Use discourse as an OIDC (OAuth 2.0) provider.

Installation

To run distrust, copy the distrust.example.yml file to distrust.yml and customize it to your liking. Afterwards, run the binary or container image.

./distrust

You can also use a container engine like podman or docker to run distrust

podman run -d \
  --name distrust \
  -v $PWD/distrust.yml:/distrust.yml:Z \
  -p 3000:3000 \
  ghcr.io/parkour-vienna/distrust:$VERSION

Configuration

Configuring Discourse

To start using discourse as an OIDC provider, you need to configure your discourse instance. The following site settings need to be set:

  • enable discourse connect provider
  • discourse connect provider secrets - Here you need to add the domain of the distrust server and choose a secure secret

This configuration must then be entered in the distrust.yml file

discourse:
  server: https://your-discourse-installation.org
  secret: <your-chosen-secret>

Configuring the OIDC provider

The OIDC provider is based on ory/fosite and needs two configuration values to work.
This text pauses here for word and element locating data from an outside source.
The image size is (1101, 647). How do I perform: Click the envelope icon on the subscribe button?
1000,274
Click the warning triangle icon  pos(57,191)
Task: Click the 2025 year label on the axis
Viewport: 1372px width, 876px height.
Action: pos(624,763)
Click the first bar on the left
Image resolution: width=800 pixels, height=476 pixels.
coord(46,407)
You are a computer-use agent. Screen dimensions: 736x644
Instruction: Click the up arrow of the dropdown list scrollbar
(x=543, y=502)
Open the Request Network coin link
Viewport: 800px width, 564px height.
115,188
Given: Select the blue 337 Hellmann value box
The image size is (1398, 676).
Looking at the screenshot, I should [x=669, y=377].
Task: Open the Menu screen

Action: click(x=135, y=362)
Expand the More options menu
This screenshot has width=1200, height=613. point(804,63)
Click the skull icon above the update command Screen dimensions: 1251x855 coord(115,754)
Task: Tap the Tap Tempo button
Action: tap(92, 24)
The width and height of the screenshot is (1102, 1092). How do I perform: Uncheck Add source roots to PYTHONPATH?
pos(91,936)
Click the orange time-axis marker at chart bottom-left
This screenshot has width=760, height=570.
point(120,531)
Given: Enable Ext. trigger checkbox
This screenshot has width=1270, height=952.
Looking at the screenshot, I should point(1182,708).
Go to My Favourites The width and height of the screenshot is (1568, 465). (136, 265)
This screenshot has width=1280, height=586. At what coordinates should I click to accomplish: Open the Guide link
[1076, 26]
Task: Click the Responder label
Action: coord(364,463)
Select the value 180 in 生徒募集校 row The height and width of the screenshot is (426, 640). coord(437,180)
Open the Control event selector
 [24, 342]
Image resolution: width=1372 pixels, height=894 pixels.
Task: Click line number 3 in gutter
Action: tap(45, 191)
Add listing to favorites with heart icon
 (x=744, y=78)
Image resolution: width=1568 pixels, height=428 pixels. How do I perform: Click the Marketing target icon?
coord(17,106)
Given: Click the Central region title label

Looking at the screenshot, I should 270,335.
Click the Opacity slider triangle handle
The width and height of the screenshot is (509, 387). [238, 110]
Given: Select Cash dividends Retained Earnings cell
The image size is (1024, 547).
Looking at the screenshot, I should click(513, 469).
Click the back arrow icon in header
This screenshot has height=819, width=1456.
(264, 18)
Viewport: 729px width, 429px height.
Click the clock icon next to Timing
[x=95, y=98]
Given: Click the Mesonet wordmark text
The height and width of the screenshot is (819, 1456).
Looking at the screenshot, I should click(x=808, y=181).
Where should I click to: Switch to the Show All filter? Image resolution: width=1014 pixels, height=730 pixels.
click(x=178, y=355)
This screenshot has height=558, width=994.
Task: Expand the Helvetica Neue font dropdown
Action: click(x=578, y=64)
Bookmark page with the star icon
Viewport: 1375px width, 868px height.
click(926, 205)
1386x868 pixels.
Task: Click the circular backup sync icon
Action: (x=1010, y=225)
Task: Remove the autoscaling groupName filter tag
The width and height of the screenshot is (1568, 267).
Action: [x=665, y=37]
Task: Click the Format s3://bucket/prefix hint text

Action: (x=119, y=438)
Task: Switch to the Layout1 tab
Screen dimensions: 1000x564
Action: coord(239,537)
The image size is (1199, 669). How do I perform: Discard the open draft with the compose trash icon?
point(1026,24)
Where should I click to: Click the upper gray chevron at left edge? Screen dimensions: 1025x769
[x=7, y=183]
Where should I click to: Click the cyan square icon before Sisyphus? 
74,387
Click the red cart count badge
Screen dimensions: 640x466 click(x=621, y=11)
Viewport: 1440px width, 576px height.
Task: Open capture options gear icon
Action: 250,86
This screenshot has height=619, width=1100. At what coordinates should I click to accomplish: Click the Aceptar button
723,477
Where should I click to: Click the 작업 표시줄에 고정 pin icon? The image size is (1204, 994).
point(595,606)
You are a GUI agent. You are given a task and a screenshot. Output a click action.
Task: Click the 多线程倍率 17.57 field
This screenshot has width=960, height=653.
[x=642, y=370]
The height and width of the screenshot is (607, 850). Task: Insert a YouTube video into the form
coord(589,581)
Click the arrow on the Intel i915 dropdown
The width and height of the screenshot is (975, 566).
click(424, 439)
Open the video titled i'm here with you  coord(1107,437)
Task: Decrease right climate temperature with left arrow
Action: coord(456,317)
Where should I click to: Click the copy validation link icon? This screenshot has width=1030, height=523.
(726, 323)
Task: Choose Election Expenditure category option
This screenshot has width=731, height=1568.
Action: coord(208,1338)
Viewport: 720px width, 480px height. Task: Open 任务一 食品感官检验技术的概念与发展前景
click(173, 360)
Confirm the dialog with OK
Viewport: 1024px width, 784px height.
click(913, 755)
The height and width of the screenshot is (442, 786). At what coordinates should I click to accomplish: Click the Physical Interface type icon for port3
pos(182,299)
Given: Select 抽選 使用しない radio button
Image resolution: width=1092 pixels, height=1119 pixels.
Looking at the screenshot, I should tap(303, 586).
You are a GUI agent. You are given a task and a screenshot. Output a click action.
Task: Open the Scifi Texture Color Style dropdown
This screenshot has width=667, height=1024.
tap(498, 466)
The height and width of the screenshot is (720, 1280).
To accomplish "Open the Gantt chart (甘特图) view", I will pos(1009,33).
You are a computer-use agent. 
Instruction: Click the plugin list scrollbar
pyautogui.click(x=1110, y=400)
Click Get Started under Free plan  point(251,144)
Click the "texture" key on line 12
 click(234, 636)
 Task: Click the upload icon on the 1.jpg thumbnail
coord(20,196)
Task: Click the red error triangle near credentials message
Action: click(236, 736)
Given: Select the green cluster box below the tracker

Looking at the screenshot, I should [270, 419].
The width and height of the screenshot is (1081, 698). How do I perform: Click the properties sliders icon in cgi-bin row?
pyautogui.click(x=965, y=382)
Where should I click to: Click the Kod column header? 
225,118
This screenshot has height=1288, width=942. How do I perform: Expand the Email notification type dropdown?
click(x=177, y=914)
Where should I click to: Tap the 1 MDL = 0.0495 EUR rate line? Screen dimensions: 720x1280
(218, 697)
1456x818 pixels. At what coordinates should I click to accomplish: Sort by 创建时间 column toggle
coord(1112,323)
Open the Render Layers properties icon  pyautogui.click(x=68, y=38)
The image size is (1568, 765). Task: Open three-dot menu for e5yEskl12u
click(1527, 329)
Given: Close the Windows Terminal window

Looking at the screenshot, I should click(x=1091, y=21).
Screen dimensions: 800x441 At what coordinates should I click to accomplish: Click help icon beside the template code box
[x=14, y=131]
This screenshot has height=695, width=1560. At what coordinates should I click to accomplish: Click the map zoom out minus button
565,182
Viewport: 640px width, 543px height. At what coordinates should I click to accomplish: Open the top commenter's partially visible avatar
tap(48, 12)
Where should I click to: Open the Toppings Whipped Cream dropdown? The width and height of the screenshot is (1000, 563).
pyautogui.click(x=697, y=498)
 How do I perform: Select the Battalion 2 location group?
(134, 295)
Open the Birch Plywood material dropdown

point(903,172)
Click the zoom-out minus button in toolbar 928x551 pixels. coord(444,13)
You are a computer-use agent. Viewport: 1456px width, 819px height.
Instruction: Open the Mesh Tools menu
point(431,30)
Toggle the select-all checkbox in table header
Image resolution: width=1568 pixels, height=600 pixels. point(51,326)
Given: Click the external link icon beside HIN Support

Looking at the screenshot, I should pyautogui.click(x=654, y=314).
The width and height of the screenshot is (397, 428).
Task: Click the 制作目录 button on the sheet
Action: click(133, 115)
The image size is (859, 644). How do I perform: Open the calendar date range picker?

The first one is a 32-byte secret. It must be exactly 32 bytes long. The other parameter is the private key used for signing the tokens.

If you need a fresh RSA private key, you can run distrust genkey to generate one.

Both values can be left empty, however this will invalidate all tokens on a server restart

oidc:
  secret: 'some-exactly-32-byte-long-secret'
  privateKey: |
    -----BEGIN RSA PRIVATE KEY-----
    ....
    -----END RSA PRIVATE KEY-----

Configuring Clients

The last step is the configuration of clients. Here you need to specify a name, a client secret as well as the allowed redirect URIs.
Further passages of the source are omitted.